The present invention relates generally to control of service applications, more particularly to voice control of service applications, and still more particularly to voice control of service applications from a remote terminal.
The most common type of terminal for Internet access is a conventional personal computer (PC) terminal with a large, high resolution display and a relatively high data transmission bandwidth. When a user wishes to use an Internet connection to control a service application located at a remote location, he or she typically uses the keyboard associated with the PC terminal, and types in commands. The data is communicated via the Internet to the service application, which can then respond accordingly. The user's PC terminal display permits response information to be displayed in the form of text and/or graphics which can easily be viewed by the user.
The recent standardization of a Wireless Application Protocol (WAP), using the Wireless Markup Language (WML), has enabled terminals with small displays, limited processing power and a low data transmission bandwidth (e.g., digital cellular phones and terminals) to access and control services and content in a service network such as the Internet. WAP is a layered communication protocol that includes network layers (e.g., transport and session layers) as well as an application environment including a microbrowser, scripting, telephony value-added services and content formats. The simple syntax and limited vocabulary in WML makes WAP suitable for controlling the service and for interacting with the content from a client terminal with low processing and display capabilities.
While the ability to use these smaller terminals is a major convenience to the user (who can more readily carry these along on various journeys), reading selection menus and other large amounts of text (e.g., e-mail and help text) from a small display and typing in responses on a small keyboard with multi-function keys has some disadvantages. These disadvantages may be largely overcome by the substitution of a voice-controlled interface to the service application. A voice-controlled interface is also useful for providing "hands-free" operation of a service application, such as would be required when the user is driving a car.
Automatic speech recognition systems (ASR) are known. An ASR for supporting a voice-controlled application may be a user shared resource in a central server or a resource in the client terminal. The simpler ASR recognizes isolated words with a pause in-between words, whereas the advanced ASR is capable of recognizing connected words. The complexity of the ASR increases with the size of the vocabulary that has to be recognized in any particular instance of the dialog with the application.

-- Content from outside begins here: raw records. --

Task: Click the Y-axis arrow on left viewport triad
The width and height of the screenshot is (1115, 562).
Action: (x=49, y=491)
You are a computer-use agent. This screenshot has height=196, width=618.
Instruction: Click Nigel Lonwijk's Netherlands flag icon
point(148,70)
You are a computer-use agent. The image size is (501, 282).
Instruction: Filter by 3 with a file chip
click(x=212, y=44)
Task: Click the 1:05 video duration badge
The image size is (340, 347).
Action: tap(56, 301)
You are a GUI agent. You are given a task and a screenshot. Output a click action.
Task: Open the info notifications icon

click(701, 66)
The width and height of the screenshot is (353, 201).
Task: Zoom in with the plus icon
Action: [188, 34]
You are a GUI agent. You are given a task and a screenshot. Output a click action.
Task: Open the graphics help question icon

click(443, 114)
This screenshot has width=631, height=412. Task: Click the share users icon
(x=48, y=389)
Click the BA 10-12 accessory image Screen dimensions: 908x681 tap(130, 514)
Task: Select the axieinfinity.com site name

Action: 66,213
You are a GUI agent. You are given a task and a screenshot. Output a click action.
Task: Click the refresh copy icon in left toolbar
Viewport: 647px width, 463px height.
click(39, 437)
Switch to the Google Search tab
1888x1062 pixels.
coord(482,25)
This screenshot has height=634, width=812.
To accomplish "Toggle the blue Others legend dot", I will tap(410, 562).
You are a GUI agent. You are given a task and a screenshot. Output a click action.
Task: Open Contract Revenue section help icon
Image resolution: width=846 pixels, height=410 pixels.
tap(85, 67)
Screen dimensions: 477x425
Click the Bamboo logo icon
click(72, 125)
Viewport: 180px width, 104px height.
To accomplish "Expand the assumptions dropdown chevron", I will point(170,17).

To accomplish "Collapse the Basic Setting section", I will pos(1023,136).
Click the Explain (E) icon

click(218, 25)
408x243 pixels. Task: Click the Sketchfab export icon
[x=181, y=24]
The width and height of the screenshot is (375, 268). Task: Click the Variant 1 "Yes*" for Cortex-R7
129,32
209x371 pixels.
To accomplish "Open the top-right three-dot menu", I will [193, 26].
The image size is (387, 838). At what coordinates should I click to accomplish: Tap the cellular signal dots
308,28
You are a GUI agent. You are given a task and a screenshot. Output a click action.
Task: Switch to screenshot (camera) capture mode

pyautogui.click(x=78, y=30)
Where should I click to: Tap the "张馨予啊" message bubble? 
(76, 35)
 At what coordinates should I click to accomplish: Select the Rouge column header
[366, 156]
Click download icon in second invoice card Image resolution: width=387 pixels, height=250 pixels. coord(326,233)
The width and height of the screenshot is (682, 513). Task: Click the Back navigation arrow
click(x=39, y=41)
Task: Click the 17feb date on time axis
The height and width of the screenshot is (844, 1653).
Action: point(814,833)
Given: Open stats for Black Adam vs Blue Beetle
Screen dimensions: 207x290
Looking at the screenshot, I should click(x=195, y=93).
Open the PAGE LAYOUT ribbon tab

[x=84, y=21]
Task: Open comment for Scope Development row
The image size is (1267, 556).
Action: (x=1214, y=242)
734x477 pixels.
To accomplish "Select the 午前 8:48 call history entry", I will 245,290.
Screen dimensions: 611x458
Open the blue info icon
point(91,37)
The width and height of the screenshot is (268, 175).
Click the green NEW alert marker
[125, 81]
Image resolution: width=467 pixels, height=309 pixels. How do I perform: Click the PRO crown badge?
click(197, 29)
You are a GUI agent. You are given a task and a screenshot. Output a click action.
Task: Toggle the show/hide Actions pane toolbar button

If the ASR is implemented at a central server, it must be capable of recognizing many users with different languages, dialects and accents. Conventional speaker-independent speech recognition systems normally use single word ASR with a very limited vocabulary (e.g., "yes", "no", "one", "two", etc.) to reduce the amount of required processing and to keep the failure rate low. Another alternative for improving the accuracy of recognition is to make the speech recognition adaptive to the user by training the recognizer on each user's individual voice, and asking the user to repeat or spell a misunderstood word. In a multi-user environment, each user's profile must be stored.
An implementation of the speech recognizer in the terminal will only have to recognize one user (or a very small number of users) so adaptive training may be used. The required processing for a combined word ASR may still be too large to be implemented in the terminal. For example, the processing power of today's mobile terminals (such as those employed in cellular telephone systems, personal digital assistants, and special purpose wireless terminals) is sufficient for implementing an isolated word ASR with a small vocabulary (e.g., for dialing and for accessing a personal telephone book stored in the terminal). Training may be required for adding new words to the vocabulary.
A problem that exists in present day centralized server ASRs is that a voice channel (voice call) has to be established between the terminal and a gateway or server that performs voice recognition. However, a voice channel may introduce distortion, echoes and noise that will degrade the recognition performance.
A centralized ASR is also an expensive and limited network resource that will require a high processing capability, a large database and an adaptive training capability for the individual voices and dialects in order to bring down the failure rate in the recognition process. Because it is a limited resource, the central server or gateway may need to implement a dial up voice channel access capability.
The new generation of WAP-supported mobile terminals will be able to control and interact with a large variety of services and content. However, the terminal display and keyboard typically have very limited input/output (I/O) capability, thereby making a voice-controlled interface desirable. As explained above, today's low-cost terminals can support some ASR capability, but this is inadequate to support voice access to a multi-user Application Server that will require a large vocabulary or a time-consuming training of the recognizer for each application.